[Records pointing to text and elements]
* * *

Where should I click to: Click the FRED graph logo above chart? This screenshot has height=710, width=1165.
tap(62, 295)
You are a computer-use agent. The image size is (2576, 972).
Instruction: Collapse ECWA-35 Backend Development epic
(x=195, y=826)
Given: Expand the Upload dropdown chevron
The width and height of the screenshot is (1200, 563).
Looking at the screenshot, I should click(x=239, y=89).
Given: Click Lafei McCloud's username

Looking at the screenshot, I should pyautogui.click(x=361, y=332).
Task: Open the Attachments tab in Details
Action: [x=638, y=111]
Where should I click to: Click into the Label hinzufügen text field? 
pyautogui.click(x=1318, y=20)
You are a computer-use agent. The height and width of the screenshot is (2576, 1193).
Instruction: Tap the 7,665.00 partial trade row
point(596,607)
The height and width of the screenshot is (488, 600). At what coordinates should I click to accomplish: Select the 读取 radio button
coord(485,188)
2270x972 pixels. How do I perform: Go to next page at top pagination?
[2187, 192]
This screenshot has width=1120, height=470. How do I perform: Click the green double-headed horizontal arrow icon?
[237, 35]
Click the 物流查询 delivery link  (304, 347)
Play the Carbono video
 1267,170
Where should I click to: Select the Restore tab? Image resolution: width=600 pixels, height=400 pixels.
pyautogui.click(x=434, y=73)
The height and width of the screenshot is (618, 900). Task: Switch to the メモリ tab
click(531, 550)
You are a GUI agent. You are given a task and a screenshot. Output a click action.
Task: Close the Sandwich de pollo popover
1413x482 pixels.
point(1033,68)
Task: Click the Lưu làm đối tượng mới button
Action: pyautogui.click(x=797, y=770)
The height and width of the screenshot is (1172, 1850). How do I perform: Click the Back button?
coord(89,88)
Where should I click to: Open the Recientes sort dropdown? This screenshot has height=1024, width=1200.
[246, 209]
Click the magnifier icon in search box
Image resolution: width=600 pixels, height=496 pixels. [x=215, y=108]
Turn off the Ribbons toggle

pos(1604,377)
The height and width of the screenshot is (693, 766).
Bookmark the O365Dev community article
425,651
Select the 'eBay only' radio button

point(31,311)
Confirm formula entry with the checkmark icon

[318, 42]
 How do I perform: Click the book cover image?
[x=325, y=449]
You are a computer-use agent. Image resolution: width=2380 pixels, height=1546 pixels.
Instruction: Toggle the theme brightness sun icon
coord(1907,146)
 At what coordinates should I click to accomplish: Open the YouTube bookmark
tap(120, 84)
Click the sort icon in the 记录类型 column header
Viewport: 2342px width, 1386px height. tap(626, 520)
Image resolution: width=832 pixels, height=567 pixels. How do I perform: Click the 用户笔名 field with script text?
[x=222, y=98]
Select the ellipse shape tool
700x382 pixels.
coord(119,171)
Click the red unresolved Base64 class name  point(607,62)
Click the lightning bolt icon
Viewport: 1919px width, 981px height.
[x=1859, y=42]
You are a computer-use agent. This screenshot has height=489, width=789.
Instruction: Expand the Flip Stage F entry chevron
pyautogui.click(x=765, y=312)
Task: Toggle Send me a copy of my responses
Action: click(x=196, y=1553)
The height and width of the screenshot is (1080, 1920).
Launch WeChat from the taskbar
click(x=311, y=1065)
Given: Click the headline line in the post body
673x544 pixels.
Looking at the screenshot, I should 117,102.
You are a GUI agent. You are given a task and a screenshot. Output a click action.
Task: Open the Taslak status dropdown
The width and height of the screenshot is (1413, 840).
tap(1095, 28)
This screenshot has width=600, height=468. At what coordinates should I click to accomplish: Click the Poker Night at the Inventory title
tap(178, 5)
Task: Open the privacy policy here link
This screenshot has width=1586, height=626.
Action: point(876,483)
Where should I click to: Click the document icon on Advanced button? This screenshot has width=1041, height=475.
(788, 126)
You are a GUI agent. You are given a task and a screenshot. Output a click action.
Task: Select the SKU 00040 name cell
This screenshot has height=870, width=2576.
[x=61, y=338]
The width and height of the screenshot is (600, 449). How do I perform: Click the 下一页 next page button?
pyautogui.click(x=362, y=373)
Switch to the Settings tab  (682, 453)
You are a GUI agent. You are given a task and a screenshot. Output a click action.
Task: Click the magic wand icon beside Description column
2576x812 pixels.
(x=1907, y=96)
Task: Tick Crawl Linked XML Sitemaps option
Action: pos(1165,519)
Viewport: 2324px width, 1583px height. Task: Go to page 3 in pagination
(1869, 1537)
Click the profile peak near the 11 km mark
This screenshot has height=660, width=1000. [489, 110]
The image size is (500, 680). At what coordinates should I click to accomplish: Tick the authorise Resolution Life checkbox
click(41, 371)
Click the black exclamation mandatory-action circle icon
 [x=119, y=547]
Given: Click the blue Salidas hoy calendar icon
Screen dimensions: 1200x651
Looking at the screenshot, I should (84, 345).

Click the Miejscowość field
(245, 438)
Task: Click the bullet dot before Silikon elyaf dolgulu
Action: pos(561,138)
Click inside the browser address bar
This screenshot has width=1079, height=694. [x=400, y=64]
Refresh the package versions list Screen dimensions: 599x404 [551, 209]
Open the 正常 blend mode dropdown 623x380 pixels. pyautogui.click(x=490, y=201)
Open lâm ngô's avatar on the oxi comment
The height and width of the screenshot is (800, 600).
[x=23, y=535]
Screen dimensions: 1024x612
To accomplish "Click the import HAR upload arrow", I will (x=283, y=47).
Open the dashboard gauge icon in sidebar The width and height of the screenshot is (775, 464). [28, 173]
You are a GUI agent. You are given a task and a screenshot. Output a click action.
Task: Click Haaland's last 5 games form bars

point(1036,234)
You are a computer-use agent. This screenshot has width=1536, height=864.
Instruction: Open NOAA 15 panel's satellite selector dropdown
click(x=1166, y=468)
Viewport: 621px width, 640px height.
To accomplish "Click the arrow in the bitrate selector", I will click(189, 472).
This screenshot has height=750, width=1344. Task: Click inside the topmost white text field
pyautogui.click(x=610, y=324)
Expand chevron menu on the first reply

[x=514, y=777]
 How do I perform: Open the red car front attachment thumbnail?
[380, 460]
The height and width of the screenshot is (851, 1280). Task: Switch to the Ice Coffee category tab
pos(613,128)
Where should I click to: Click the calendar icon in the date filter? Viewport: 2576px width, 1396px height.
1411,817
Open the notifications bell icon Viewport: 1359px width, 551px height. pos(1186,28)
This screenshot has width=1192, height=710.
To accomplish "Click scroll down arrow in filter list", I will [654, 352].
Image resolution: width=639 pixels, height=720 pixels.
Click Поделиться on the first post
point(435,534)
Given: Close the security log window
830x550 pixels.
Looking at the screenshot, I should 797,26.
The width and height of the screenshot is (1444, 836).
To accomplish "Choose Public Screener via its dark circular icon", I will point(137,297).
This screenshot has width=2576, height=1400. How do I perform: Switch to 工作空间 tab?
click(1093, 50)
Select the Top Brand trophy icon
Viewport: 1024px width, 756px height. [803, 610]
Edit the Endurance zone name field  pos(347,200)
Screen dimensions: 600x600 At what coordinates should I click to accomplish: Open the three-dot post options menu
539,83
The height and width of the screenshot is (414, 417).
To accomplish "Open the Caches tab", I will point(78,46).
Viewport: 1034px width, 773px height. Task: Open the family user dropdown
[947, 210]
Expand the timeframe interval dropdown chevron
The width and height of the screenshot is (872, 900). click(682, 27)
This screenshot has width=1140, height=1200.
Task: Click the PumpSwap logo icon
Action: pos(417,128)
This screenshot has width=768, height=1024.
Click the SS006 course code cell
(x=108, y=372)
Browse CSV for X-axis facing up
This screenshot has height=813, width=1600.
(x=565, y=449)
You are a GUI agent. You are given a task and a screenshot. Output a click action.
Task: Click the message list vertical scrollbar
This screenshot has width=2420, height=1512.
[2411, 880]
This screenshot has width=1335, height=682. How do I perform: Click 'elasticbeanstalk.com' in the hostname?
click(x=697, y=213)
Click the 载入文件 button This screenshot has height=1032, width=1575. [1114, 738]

* * *

Reproduce word for word the lines of the listing, starting with the line that contains "Edit the Endurance" and going on through the line that contains "Action: pos(417,128)".

● **SOLUTION FOR THIS TASK**:
Edit the Endurance zone name field  pos(347,200)
Screen dimensions: 600x600 At what coordinates should I click to accomplish: Open the three-dot post options menu
539,83
The height and width of the screenshot is (414, 417).
To accomplish "Open the Caches tab", I will point(78,46).
Viewport: 1034px width, 773px height. Task: Open the family user dropdown
[947, 210]
Expand the timeframe interval dropdown chevron
The width and height of the screenshot is (872, 900). click(682, 27)
This screenshot has width=1140, height=1200.
Task: Click the PumpSwap logo icon
Action: pos(417,128)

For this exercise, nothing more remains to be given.